Es precisamente en este periodo histórico en que los gloriosos años 20s no son más que una ilusión rota en medio del colapso mundial de los mercados, que Graham se establece como artista de renombre y compone algunas de sus piezas más célebres: Lamentation (1927), Frontier (1935), Letter to the World (1940), y Appalachian Spring (1944). En éstas se refleja la inquietud compartida por los movimientos artísticos de la época por crear un arte comprometido socialmente, tanto por no limitarse a temas liviano-románticos típicos de formas como el ballet, como por buscar entablar un lazo con la sociedad de donde y para quien se crea, de forma que refleje sus realidades y no las de un reducido grupo privilegiado. Por ello, no es de extrañar que dos de estas piezas, Frontier y Appalachian Spring, tengan como protagonistas a pioneros, remitiendo así a las raíces culturales de los Estados Unidos en vez de a la tradición cultural europea como lo hacía el ballet.

Además, se hacía vigente en estas piezas las ansias por nuevas formas de comunicar, que respondieran a las realidades del cambiante e inesperado mundo en que se vivía: como en Lamentation donde se manifiesta la angustia de una mujer a quien sólo se le ve la cara, pues todo su cuerpo está cubierto en una especie de tubo de tela, o como en Letter to the World, en la cual se integraba un texto hablado a la presentación danzada, presagiando así las tendencias multi-medio y multi-género del performance actual.

También, es digno de señalar el que estas piezas tenían como protagonistas a mujeres, sobretodo cuando se considera que en las artes por lo general se habla de “grandes maestros” y el “padre” de tal o cual movimiento siendo los hombres quienes dominan el panorama cultural. En el trabajo de Graham y en la gestación de la danza moderna son las mujeres quienes hablan, quienes se quejan por su dolor y quienes se maravillan ante sus fortunas. De repente, la mujer es visible y partícipe del espacio público, lo que refleja los mismo cambios históricos que se gestaban en el momento como la ratificación de la enmienda 19 a la constitución estadounidense que le garantizó el derecho al voto a las mujeres al establecer el sufragio universal en 1920, tan sólo cuatro años luego de que Graham comenzará su educación formal en baile en la escuela Denisharm en California. Este elemento “feminista” de la creación de Graham no pasa inadvertido por la artista misma, quien le comentó en una entrevista a Waldemar Dante que “mi ballet representa el punto exacto entre lo corporal y lo espiritual, logrado con una disciplina estricta: tal cual viven las mujeres para subsistir. Por eso privilegio la danza antes que la música, la danza es esencialmente femenina”.

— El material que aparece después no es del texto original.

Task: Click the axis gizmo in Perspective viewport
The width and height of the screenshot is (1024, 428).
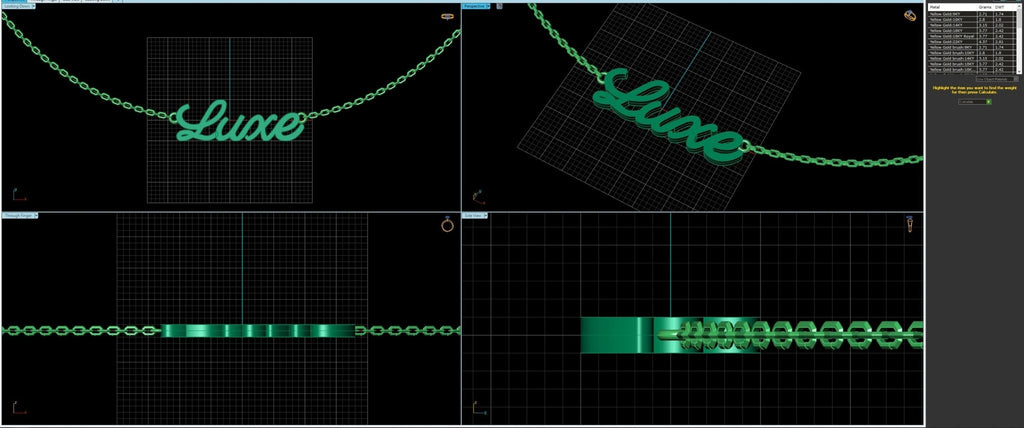Action: (x=479, y=194)
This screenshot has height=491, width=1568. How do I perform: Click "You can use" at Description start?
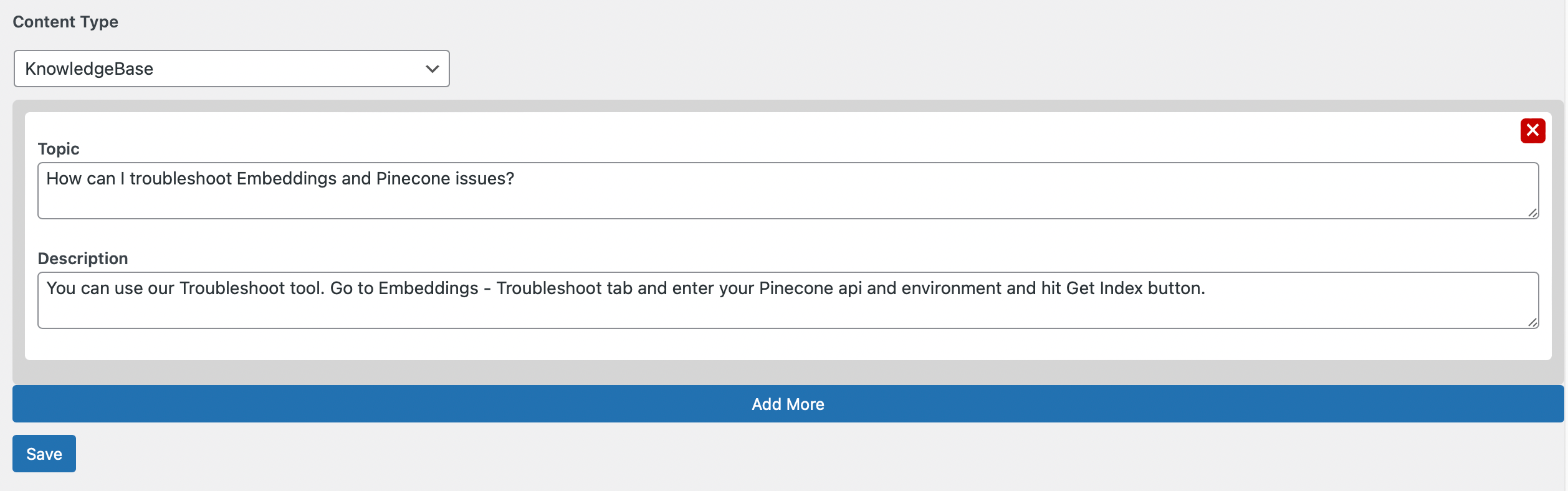point(95,288)
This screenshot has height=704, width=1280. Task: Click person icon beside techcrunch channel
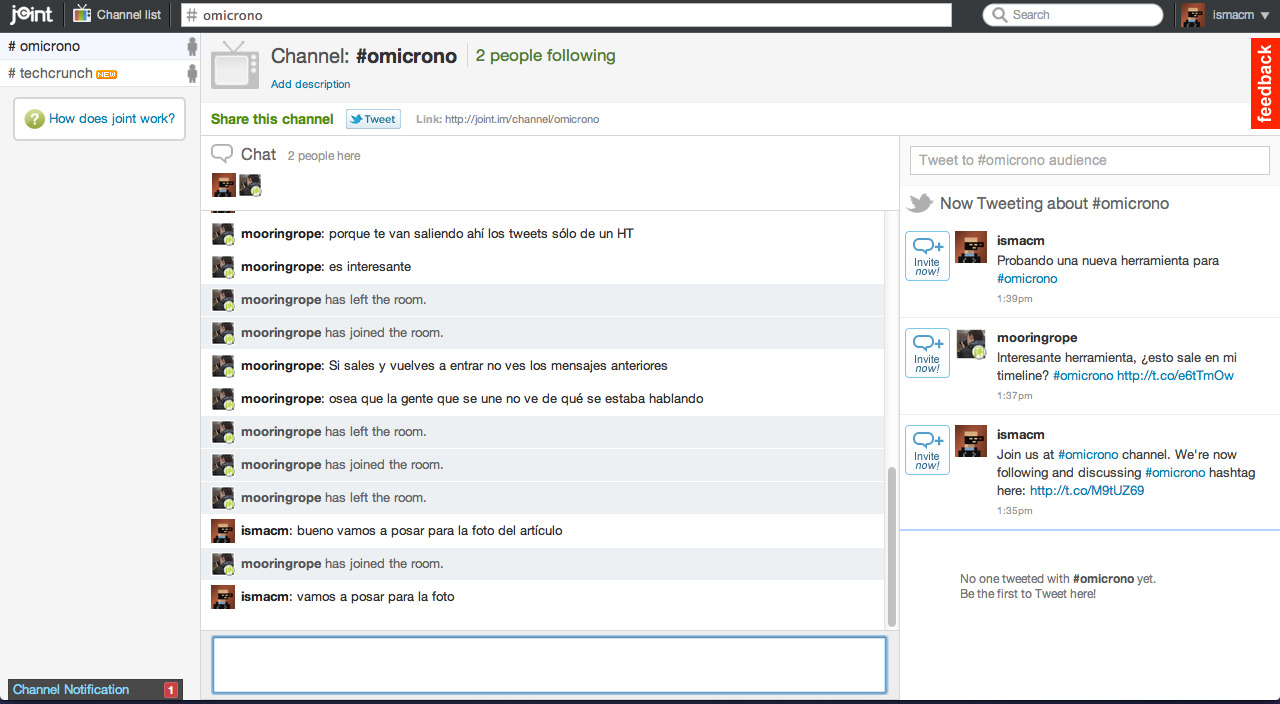(x=192, y=73)
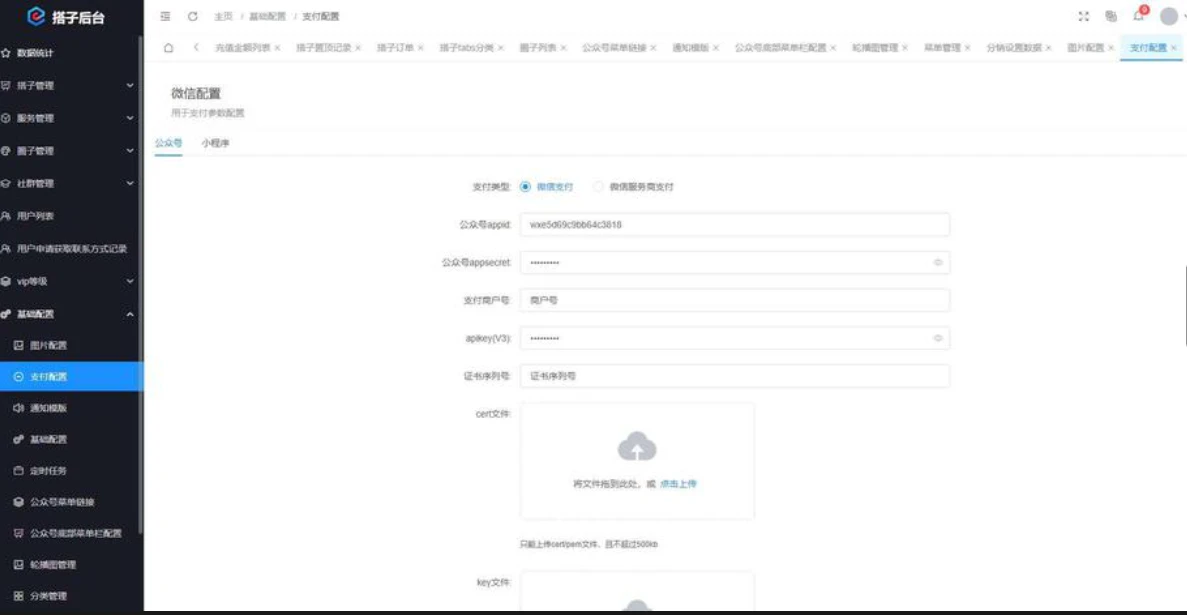Switch to the 小程序 tab

(x=215, y=144)
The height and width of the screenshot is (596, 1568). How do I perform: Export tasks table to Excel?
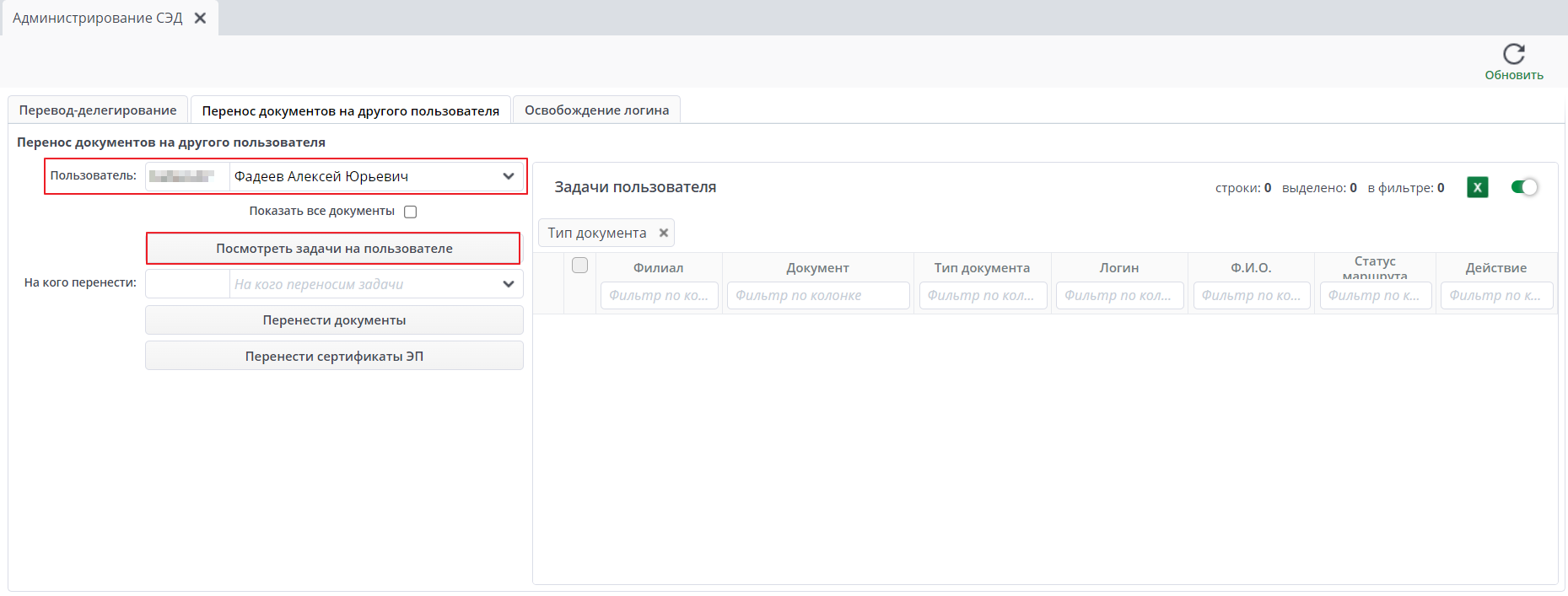click(x=1477, y=187)
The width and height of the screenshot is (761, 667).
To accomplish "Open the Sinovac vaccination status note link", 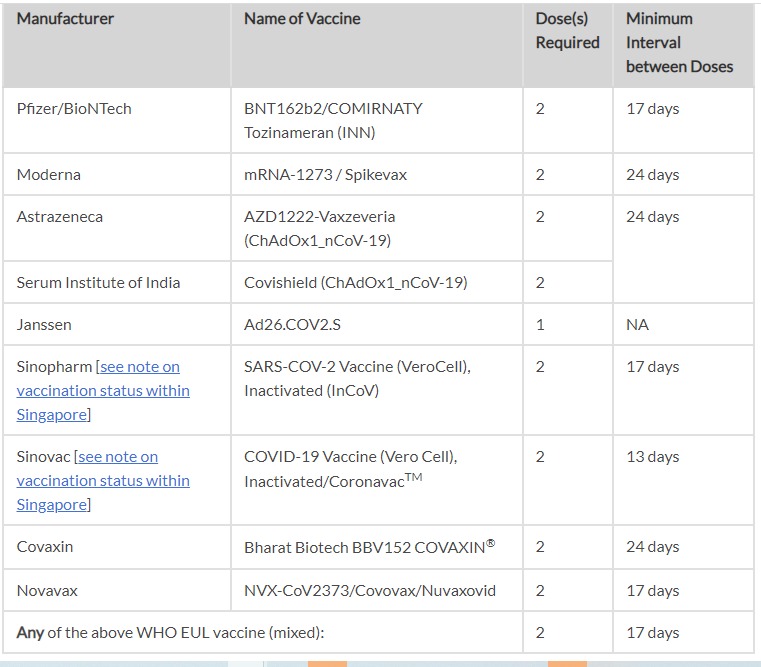I will tap(103, 481).
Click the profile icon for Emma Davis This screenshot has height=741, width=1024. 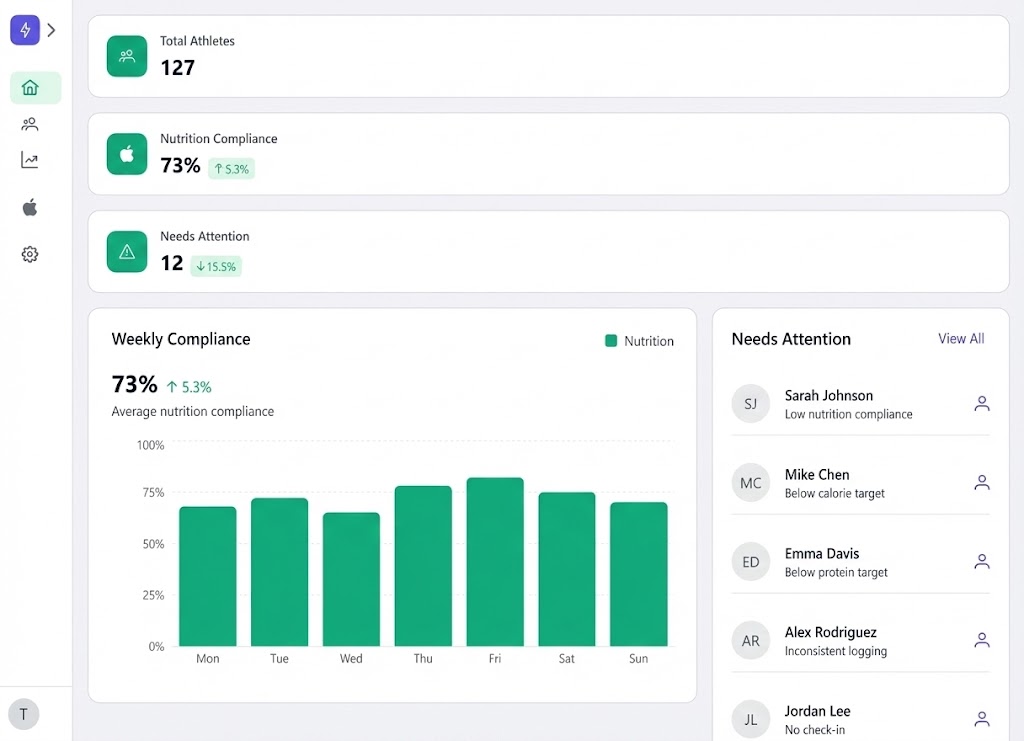[x=981, y=562]
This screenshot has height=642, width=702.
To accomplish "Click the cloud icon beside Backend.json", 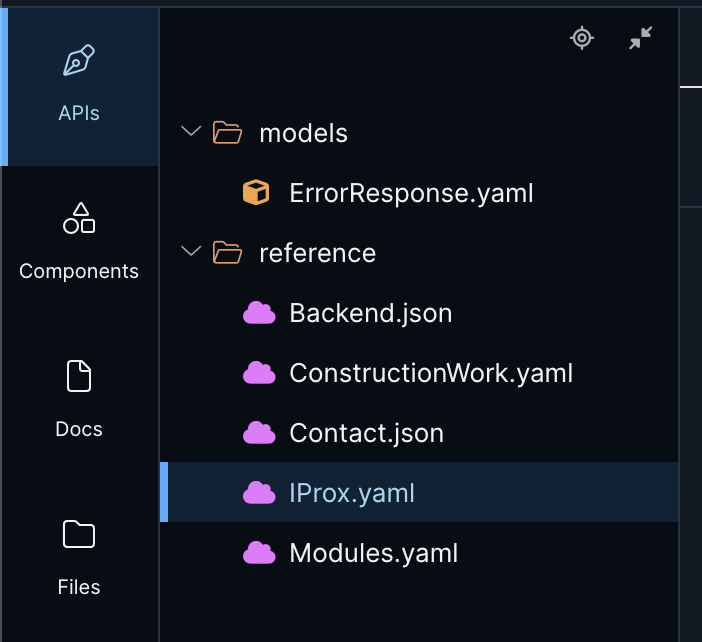I will tap(259, 313).
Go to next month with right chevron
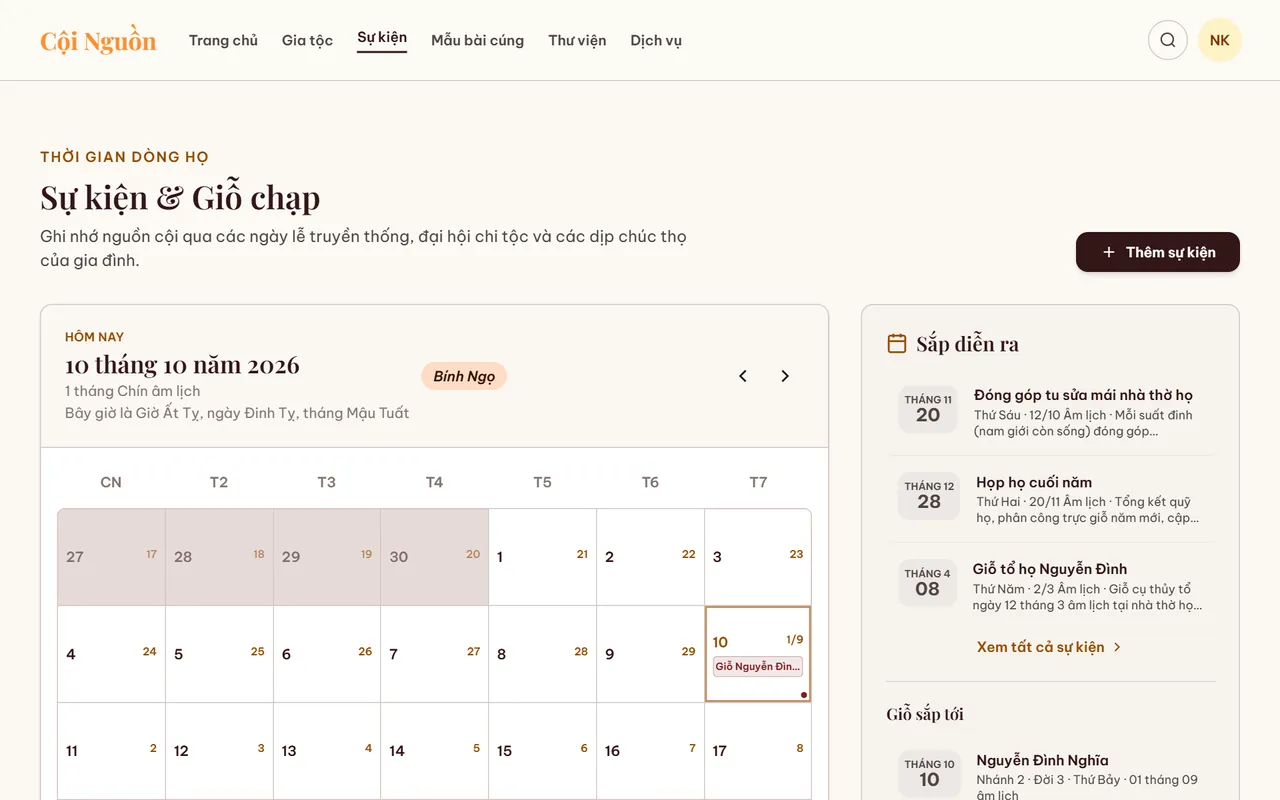 785,376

Por tanto, Graham promovió toda una revolución artística tanto en términos de forma y estética como de temática y personajes dignos de representación. Para los efectos, su representación como la “madre de la danza moderna” o de la danza americana, responde no necesariamente a que fuera la primera en comenzar a romper con ciertos cánones de la danza, sino por ser quien con más empeño, fiereza y disciplina propusiera algo nuevo e introdujera a través de su danza y su compañía (que aún existe) toda una subversión del canón y los géneros establecidos para crear un lenguaje que viniera desde adentro y reflejara la realidad interna. Porque a final de cuentas “los brazos y las piernas pueden ser usados para manipulaciones y traslados, la cabeza para decisiones y juicios. Pero todo, cada emoción, se hace visible primero en el torso. El corazón late y el pulmón se llena, allí está el aire y con el la vida” ligando eternamente la danza con la realidad misma de la existencia humana.